Charles E. Kratz is Dean of the Library and Information Fluency at the University of Scranton Weinberg Memorial Library in Scranton, PA. Charles has been an ACRL member since 1985 and is a 2012 candidate for the ACRL Board of Directors as Director-at-Large.
1. Describe yourself in three words: Leader, Mentor, Entrepreneur.
3. Describe ACRL in three words: Learning, Leadership, Innovation.
4. Why do you value most about ACRL? Five things come to mind: I value the quality continuing education ACRL provides for its members. I value ACRL’s strong commitment to developing standards for academic libraries. I value the role that ACRL continues to play in ensuring that scholarly communication embraces wide access, fair pricing, permanence, and fair use. I value ACRL’s promotion of diversity and inclusion within the library profession. And I value the ACRL’s dedication to the promotion of networking among libraries and their staffs and between ACRL national and the ACRL chapters.
5. What do you value about academic or research librarianship? I value that as the “heart of the university,” libraries and their staffs commit strongly to supporting teaching and lifelong learning through a culture of excellence, innovation, and assessment.

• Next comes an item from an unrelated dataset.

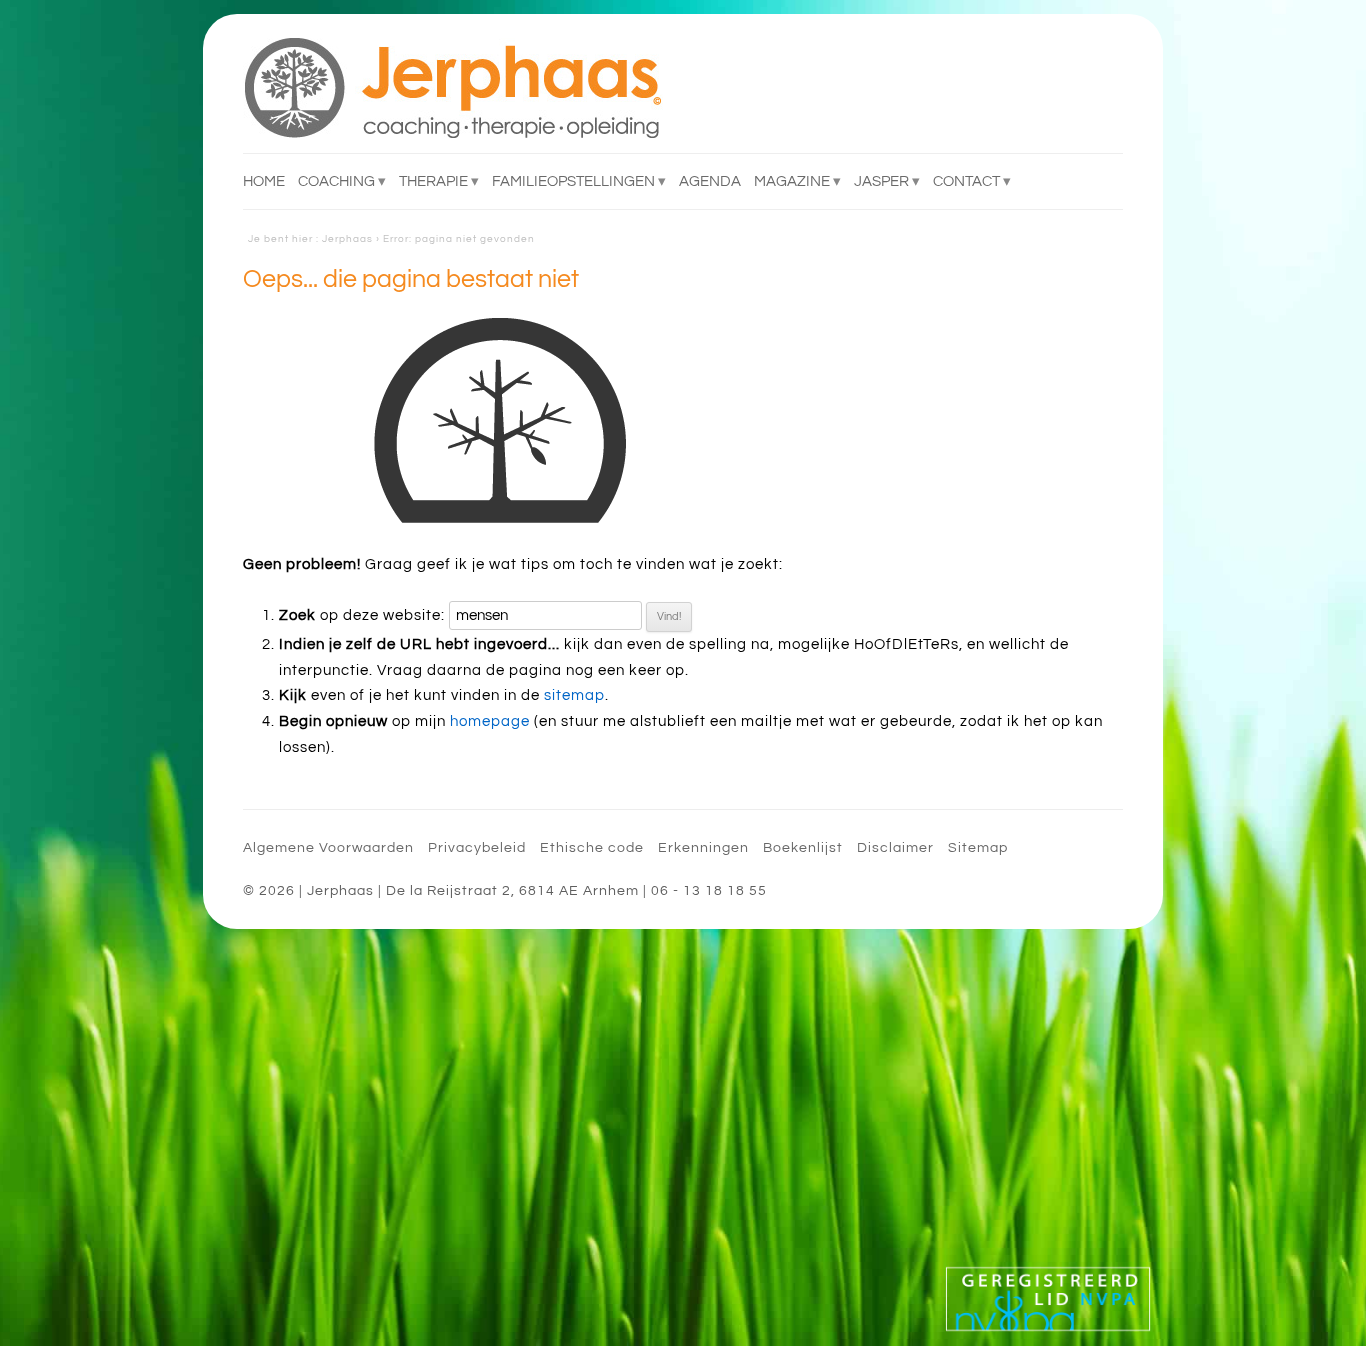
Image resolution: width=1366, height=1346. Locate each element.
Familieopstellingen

6. In your own words: Throughout my career as an academic librarian, I have been dedicated to meeting the rapidly changing roles of academic libraries, to being a strong advocate for academic libraries, and to placing libraries and librarians at the top of the educational agenda. I am passionate about changing the world of scholarly communication; promoting legislative advocacy for academic libraries; educating our users and partners about the critical roles academic libraries play in today’s society; ensuring that our staffs have the best continuing education opportunities; mentoring future library leaders of our profession; strengthening diversity within our profession; developing policies to promote information literacy, access and service; and committing to a strong defense of our users’ intellectual freedom rights.
Libraries must be seen as part of the solution not the problem. We need to emphasize strategies that highlight the successes of our libraries and bring visibility to what we do well and to our values. Finally, for me as an academic librarian, it is critical that we advocate for public policy, legislation, and institutional change that can enhance the values and contributions we make to learning, teaching, and research.